— start Document text —

In some cases, they are helping their existing customers expand into signage and further large-format graphic applications. In other cases, they are seeking to attract new customers with the in-house ability to produce high-quality, high-margin graphics on demand.
Buying a new wide-format digital inkjet printer, however, is a significant investment that must be carefully considered beforehand. It is important to analyze the true costs of running the machine, among other factors that can affect its return on investment (ROI).
The first step in determining the ‘bottom line’ involves evaluating the current state of the business and its existing graphic production platforms. Many PSPs and sign shops already have some type of digital inkjet printer and may even already be fully digital facilities, but not all of these output devices are created equal. They can differ in terms of both ‘hard’ and ‘soft’ costs, inks, printing capacity and volume and environmental sustainability, among other factors.
For many shops considering a major investment in a new printer, the natural inclination may be to look for the best deal, but this does not necessarily mean choosing the lowest price. ROI and ongoing profitability are based on more than the initial cost; they will also depend on what types of jobs the printer will handle, how many square feet of graphics it will output each hour (i.e. throughput), the quality of that output, the colour gamut and the types of inks.

— end Document text —
— start Available data —

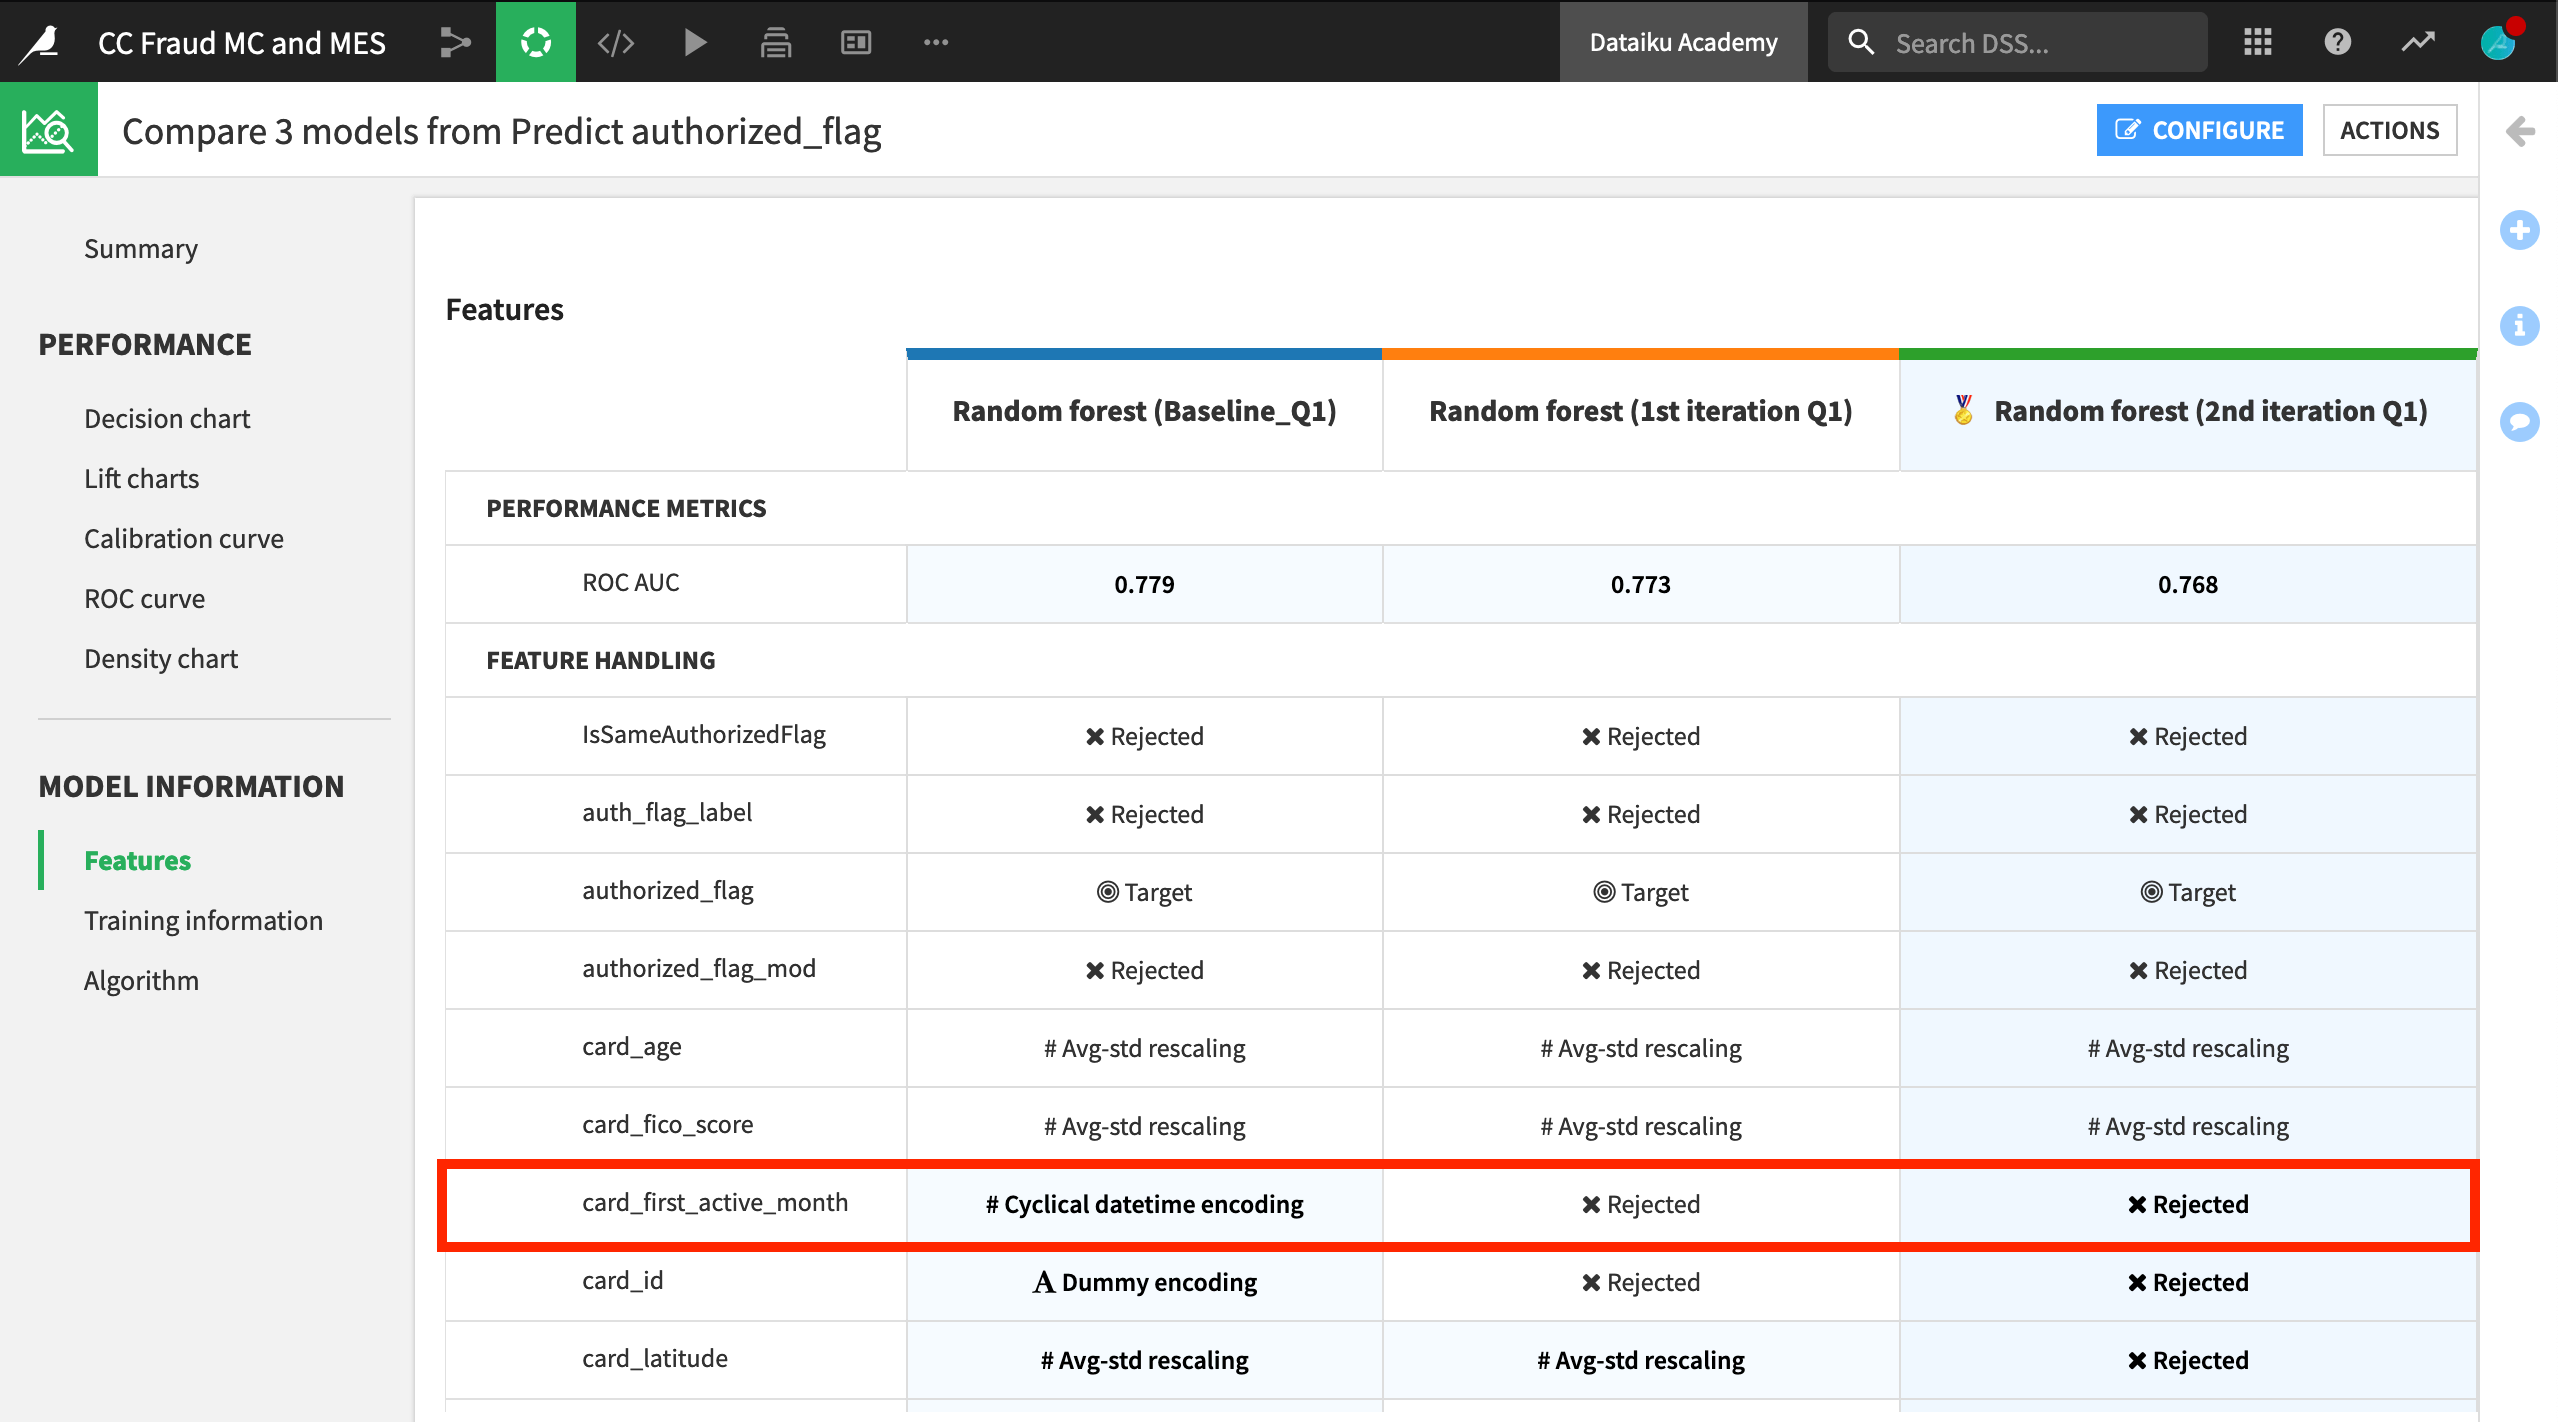2558x1422 pixels.
Task: Click the help question mark icon
Action: point(2337,42)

— end Available data —

▶ Short task 1
In the text on investing in a wide-format inkjet printer, what is the first step in determining the "bottom line"?
▶ Short task 2
Extend the text on investing in a wide-format inkjet printer with a passage that picks up after its final sentence.

▶ Written reply 1
Evaluating the current state of the business and its existing graphic production platforms.

▶ Written reply 2
All of these factors must be considered together to make the right decision. More important than how many square feet of graphics can be printed in an hour, after all, is how much profit the shop can make from selling each of those square feet.
Further, production capacity that goes unused or output that will have to be heavily discounted will erode the value of the printer. So, it is important to calculate how many hours of production per day or week, based on a level of work the shop can reasonably expect to sell at the right price, will be required to achieve a reasonable ROI. The equipment should pay for itself as quickly as possible within this context.
The mix of substrates for the new printer is another important consideration. A sign shop may plan to print directly onto flexible media and/or onto rigid materials; its choice in this regard will help narrow the search for the best printing platform.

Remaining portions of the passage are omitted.